Funny enough the lower res ultra wide camera is not better at night at all, so it goes to show that a high quality sensor is paramount for image quality before any resolution vs pixel size. All quality issues aside with the ultrawide camera, I am still glad it is there. My ideal camera set up is three lenses: one telephoto, one standard, and one ultra wide but I can see why Xiaomi did go with this set up. The results speak for themselves.
Frankly, if I wasn’t a photography guy, I wouldn’t have thought anything was wrong with these pictures. How about video?

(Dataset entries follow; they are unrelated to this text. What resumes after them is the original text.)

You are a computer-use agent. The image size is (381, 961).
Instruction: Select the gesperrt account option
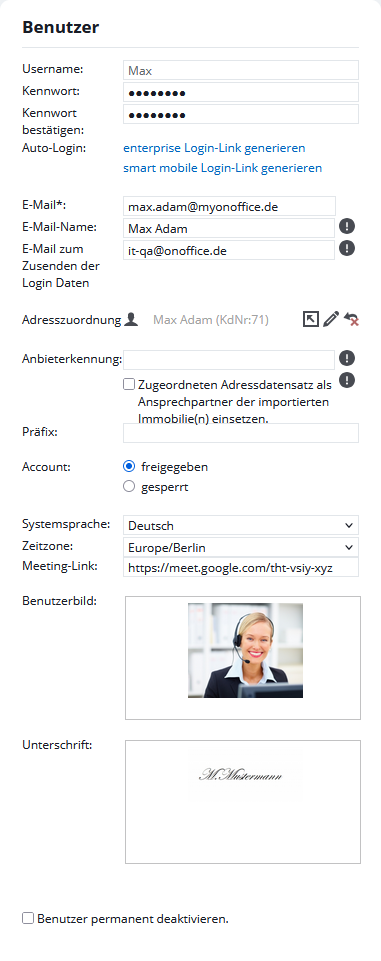pos(129,487)
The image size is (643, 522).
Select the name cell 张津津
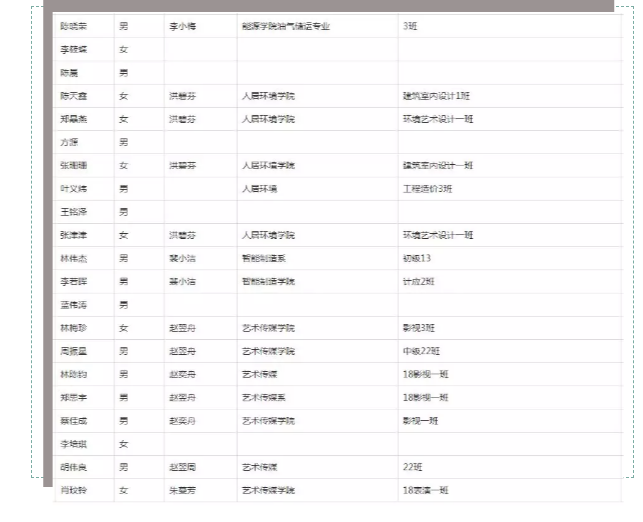pos(84,235)
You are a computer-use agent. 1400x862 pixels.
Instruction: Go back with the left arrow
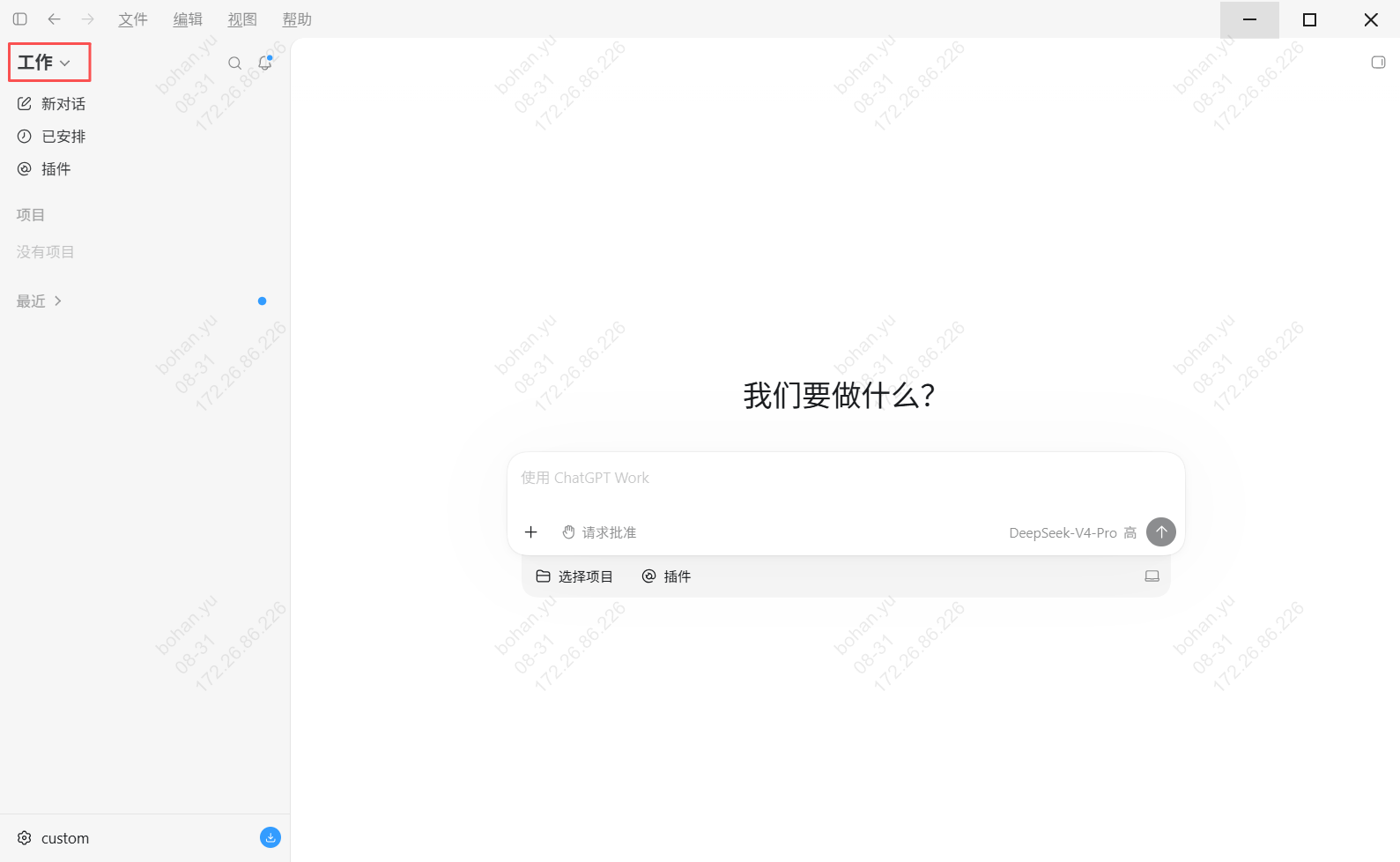click(x=54, y=19)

4K video looks decent. There’s a good amount of detail and the frame rate is smooth. 1080p 30 is the best format this camera films though because it is the only video resolution with image stabilization and that helps smooth out light bumps and jolts. Don’t expect miracles. This camera also films in 1080p 60 but the focus jumps around so it is practically unusable. Expect to have to lock the focus at night too, because in low light the focus can jump annoyingly a bit.
Selfie Camera
The selfie camera I am actually superbly impressed with. It pulls the brightness up in selfies to priortize the colour of skin more than the background. There’s a good amount of detail. I also think the lens does a better job keeping face shape consistent than some other phones I have used which stretch or distort selfies in an unappealing way.
Battery Life
Battery life is where this phone rocks: I can consistently get a solid 2 days of use out of the phone. The 720p screen and mid range processor really help here. Driving less pixels means less processor use, less power use, and this is the only phone I have owned in recent memory where I can use it normally and still end the day with greater than 70% battery. For context, that included chatting, social media as normal, a bit of reddit, a bit of browsing, some Bluetooth audio streaming, Strava and maybe an hour of Youtube watching. I actually have even made it to day 3 with this phone.

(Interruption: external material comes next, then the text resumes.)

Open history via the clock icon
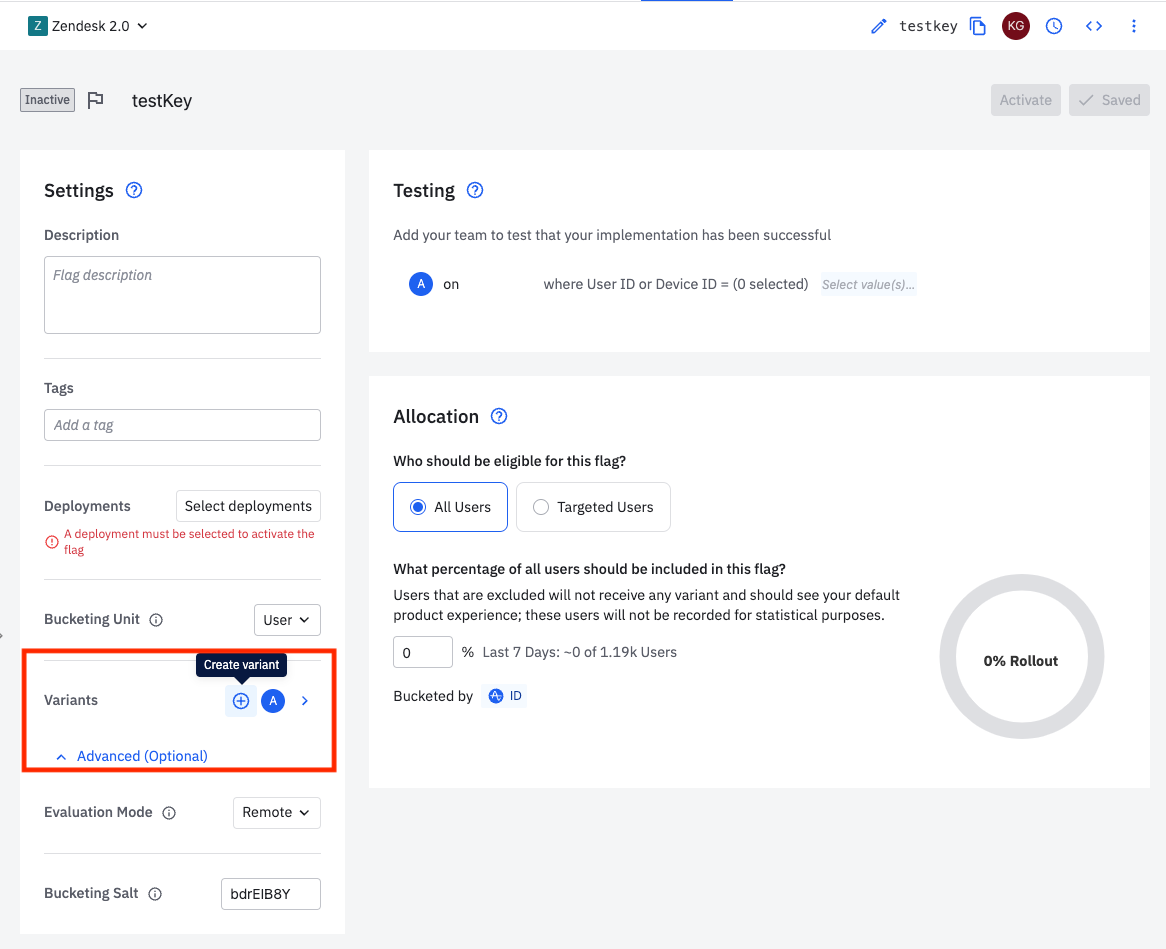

One thing I noticed about the battery life after using this phone about two weeks is occasionally the battery meter would hang; for example I charged the phone for an hour, and it only made it to 31% on the battery meter, but then the phone was at 31% for the rest of the evening despite heavy use. This seems like a firmware thing and is kind of annoying.
Competitors
Let’s talk alternatives: I think there are a few phones out there that are more worth your hard earned money (and I am sure I missed several here so if you have other alternatives to suggest please put them in the comments).

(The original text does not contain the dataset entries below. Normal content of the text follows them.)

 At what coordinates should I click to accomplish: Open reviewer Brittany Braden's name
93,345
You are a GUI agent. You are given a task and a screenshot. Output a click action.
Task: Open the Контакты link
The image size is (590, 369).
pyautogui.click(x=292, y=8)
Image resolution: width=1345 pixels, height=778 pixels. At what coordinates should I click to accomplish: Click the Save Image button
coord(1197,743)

To start, I think the best alternative is the LG V30/V35 (+). Despite this phone being a bit older, it has flagship tier specs and can be found for around $200 – 300. It adds waterproofing, a hi-fi DAC, and a much higher resolution display. You get 128GB of storage by default too. The only thing you really lose out by going for LG is the updates.
Samsung Galaxy A50: This phone is $50 more and has a better screen, but there doesn’t seem to be any official American version. I think this is the phone the Xiaomi is directly targeting in price, style and spec, but I think it is worth going for the A50 if it is available in your market just because of the better screen and local warranty.
Motorola G7+: Less cameras, better screen, same price.
Even Xiaomi has a better phone for not much more, if you can live with their MiUi: the Mi 9 SE. It’s $40 more but for that $40 you get a lot of value: a 1080p screen, extra ram and a better camera.
Where to Buy
Amazon US // Amazon UK // AliExpress (International)
Conclusion
So would I go for the Mi A3? Well unless Android One at a cheap price is really your flavor, I don’t really think this phone is a winner. It has too many small compromises to make me feel comfortable recommending it as outright as I have other Mi phones in the past. I think if this phone was $199 I would have an easier time saying yes go get it, but right now at a US local price of $279 you can do better for very little more. I think the alternatives I mentioned are far more compelling.